I was tlaking about English trnalsaitons. Original Greek manuscirptus were all in capitals. Try looking at the English translation 1 In the beginning was the Word, and the Word was with God, and the Word was God. (NIV) 1 Peter 1:23 23 For you have been born again, not of perishable seed, but of imperishable, through the living and enduring word of God. (NIV)
Are you sitll in denial?
I certainly know the difference between "Λ" and "λ" and "Θ" and "θ" and "Ε" and "ε".
I was talking about English translations. Original Greek manuscripts were all in capitals. Try looking at the English translations:
1 In the beginning was the Word, and the Word was with God, and the Word was God. (NIV)
1 Peter 1:23 23 For you have been born again, not of perishable seed, but of imperishable, through the living and enduring word of God. (NIV)
Are you still in denial?
I am, I read Semitic sources.
You are the denier. This whole discussion is not about an English translation. It is about a Greek one. So don't try to obfuscate.
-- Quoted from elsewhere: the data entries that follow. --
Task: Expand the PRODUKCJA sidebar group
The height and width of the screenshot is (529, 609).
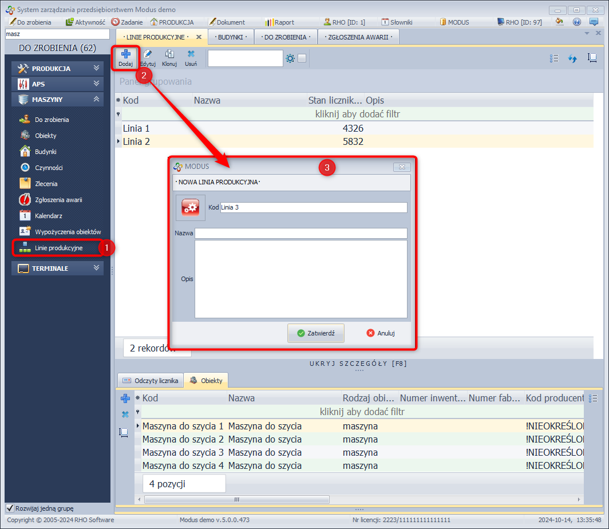Action: [x=57, y=68]
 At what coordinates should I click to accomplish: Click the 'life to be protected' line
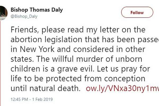click(x=78, y=78)
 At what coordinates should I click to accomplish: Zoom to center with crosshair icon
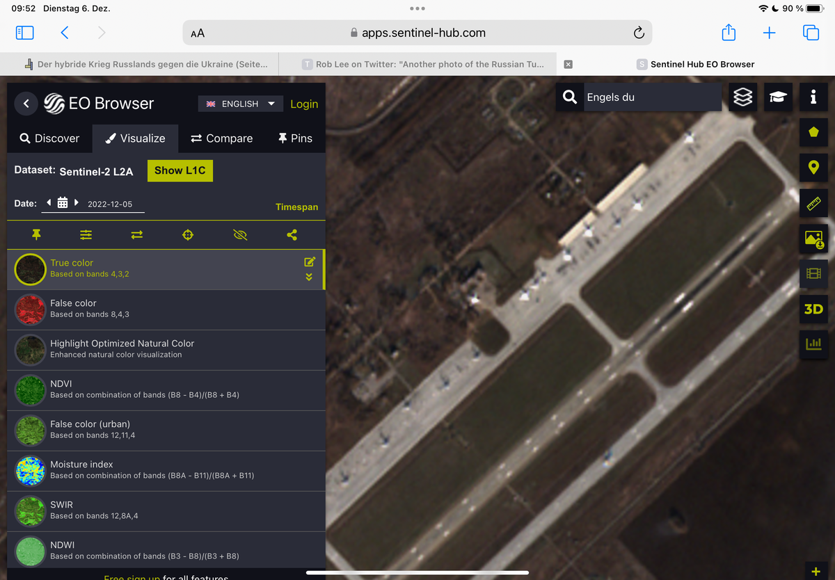click(187, 235)
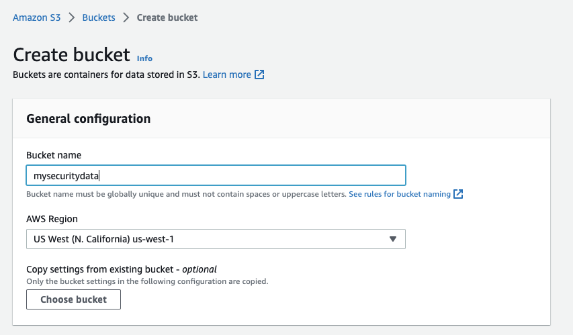The height and width of the screenshot is (335, 573).
Task: Click the chevron after Amazon S3 breadcrumb
Action: (71, 17)
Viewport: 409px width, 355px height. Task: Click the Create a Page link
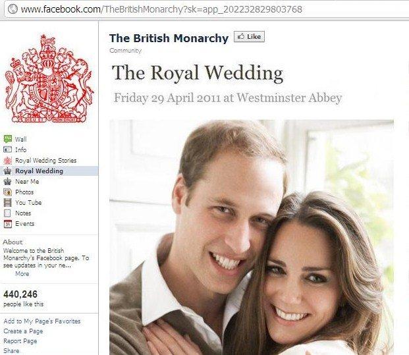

To attempt to attribute to Peter what the English translator determined is a foolish attempt at distraction. And your reposting of the verse, highlights the fact that rebirth is the center of discussion since it talks about seed.
That would have made a great deal of difference.
If any Jew ever thought the word "Israel" meant the kingdom of God, he must have missed where God first used that name. It was recorded in Genesis 32:37-28:
And he said unto him, What is thy name? And he said, Jacob. And he said, Thy name shall be called no more Jacob, but Israel: for as a prince hast thou power with God and with men, and hast prevailed.
The word Israel has always meant Prince of God. As far as assuming Jesus told Nicodemus that he must be born of the Spirit to enter Israel is what makes no sense.